● **PROMPT**
Each line starting at the one that contains "Task: Click the lowest dip just before 04/02" and ending at the one that contains "The width and height of the screenshot is (928, 392)." must be returned exactly, and the rest of the listing is left out.

*** Block opens ***

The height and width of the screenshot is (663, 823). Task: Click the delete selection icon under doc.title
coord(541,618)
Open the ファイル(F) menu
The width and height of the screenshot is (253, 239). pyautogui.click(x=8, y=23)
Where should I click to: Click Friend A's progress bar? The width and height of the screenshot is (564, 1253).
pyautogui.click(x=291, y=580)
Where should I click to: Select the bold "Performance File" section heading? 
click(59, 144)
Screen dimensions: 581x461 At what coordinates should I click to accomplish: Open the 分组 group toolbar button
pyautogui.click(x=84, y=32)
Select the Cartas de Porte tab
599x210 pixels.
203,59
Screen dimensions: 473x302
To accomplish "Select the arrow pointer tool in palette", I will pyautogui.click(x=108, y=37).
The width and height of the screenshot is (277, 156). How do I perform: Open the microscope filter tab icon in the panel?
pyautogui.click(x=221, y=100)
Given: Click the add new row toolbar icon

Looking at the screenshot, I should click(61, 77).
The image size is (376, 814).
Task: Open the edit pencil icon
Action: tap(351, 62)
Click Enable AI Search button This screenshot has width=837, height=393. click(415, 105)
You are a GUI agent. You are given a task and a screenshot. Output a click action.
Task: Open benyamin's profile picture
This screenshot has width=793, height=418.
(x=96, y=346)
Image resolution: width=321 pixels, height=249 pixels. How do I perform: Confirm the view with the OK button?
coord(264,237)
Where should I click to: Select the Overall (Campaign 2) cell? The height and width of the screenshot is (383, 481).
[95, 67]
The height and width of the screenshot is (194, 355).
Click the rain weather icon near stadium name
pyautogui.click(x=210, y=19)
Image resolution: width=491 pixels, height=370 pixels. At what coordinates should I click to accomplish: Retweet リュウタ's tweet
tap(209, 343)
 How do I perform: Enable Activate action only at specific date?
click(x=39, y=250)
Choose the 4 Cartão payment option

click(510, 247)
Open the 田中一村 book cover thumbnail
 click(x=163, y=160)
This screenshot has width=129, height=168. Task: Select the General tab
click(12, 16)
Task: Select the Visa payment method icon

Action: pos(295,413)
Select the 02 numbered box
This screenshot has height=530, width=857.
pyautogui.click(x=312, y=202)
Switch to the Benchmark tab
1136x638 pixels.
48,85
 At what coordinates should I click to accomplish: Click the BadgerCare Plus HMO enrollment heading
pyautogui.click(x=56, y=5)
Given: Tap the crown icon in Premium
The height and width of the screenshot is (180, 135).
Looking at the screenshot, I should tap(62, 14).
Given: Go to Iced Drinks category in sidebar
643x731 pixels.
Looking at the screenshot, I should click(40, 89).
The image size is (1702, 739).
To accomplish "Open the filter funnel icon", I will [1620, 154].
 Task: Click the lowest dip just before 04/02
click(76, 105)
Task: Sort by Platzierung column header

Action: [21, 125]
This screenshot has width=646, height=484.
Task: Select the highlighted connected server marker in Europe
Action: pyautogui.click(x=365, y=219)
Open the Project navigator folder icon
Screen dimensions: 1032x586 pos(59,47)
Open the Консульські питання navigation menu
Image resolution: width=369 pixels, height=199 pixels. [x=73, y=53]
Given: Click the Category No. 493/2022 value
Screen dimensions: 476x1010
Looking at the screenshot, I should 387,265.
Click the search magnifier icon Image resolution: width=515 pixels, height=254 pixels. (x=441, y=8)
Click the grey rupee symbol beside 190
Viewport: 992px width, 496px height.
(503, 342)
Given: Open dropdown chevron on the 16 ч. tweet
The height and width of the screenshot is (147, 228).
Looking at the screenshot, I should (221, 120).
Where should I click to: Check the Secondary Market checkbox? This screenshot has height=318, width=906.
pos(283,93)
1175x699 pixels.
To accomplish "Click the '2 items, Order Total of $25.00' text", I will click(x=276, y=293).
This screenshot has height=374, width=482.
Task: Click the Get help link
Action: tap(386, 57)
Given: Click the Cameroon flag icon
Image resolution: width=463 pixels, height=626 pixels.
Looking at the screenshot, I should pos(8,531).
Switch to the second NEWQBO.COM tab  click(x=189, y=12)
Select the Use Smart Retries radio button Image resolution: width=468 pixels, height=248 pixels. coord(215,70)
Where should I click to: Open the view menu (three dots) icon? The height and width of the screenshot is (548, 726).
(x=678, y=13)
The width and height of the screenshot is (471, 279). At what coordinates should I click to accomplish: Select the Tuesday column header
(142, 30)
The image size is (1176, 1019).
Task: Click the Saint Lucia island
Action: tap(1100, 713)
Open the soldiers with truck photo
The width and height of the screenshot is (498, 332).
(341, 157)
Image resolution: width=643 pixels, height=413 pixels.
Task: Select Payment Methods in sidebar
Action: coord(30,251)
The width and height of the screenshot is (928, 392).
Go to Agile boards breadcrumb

*** Block closes ***

● **PROBLEM SOLUTION**
 Task: Click the lowest dip just before 04/02
click(76, 105)
Task: Sort by Platzierung column header

Action: [21, 125]
This screenshot has width=646, height=484.
Task: Select the highlighted connected server marker in Europe
Action: pyautogui.click(x=365, y=219)
Open the Project navigator folder icon
Screen dimensions: 1032x586 pos(59,47)
Open the Консульські питання navigation menu
Image resolution: width=369 pixels, height=199 pixels. [x=73, y=53]
Given: Click the Category No. 493/2022 value
Screen dimensions: 476x1010
Looking at the screenshot, I should 387,265.
Click the search magnifier icon Image resolution: width=515 pixels, height=254 pixels. (x=441, y=8)
Click the grey rupee symbol beside 190
Viewport: 992px width, 496px height.
(503, 342)
Given: Open dropdown chevron on the 16 ч. tweet
The height and width of the screenshot is (147, 228).
Looking at the screenshot, I should (221, 120).
Where should I click to: Check the Secondary Market checkbox? This screenshot has height=318, width=906.
pos(283,93)
1175x699 pixels.
To accomplish "Click the '2 items, Order Total of $25.00' text", I will click(x=276, y=293).
This screenshot has height=374, width=482.
Task: Click the Get help link
Action: tap(386, 57)
Given: Click the Cameroon flag icon
Image resolution: width=463 pixels, height=626 pixels.
Looking at the screenshot, I should pos(8,531).
Switch to the second NEWQBO.COM tab  click(x=189, y=12)
Select the Use Smart Retries radio button Image resolution: width=468 pixels, height=248 pixels. coord(215,70)
Where should I click to: Open the view menu (three dots) icon? The height and width of the screenshot is (548, 726).
(x=678, y=13)
The width and height of the screenshot is (471, 279). At what coordinates should I click to accomplish: Select the Tuesday column header
(142, 30)
The image size is (1176, 1019).
Task: Click the Saint Lucia island
Action: tap(1100, 713)
Open the soldiers with truck photo
The width and height of the screenshot is (498, 332).
(341, 157)
Image resolution: width=643 pixels, height=413 pixels.
Task: Select Payment Methods in sidebar
Action: coord(30,251)
The width and height of the screenshot is (928, 392).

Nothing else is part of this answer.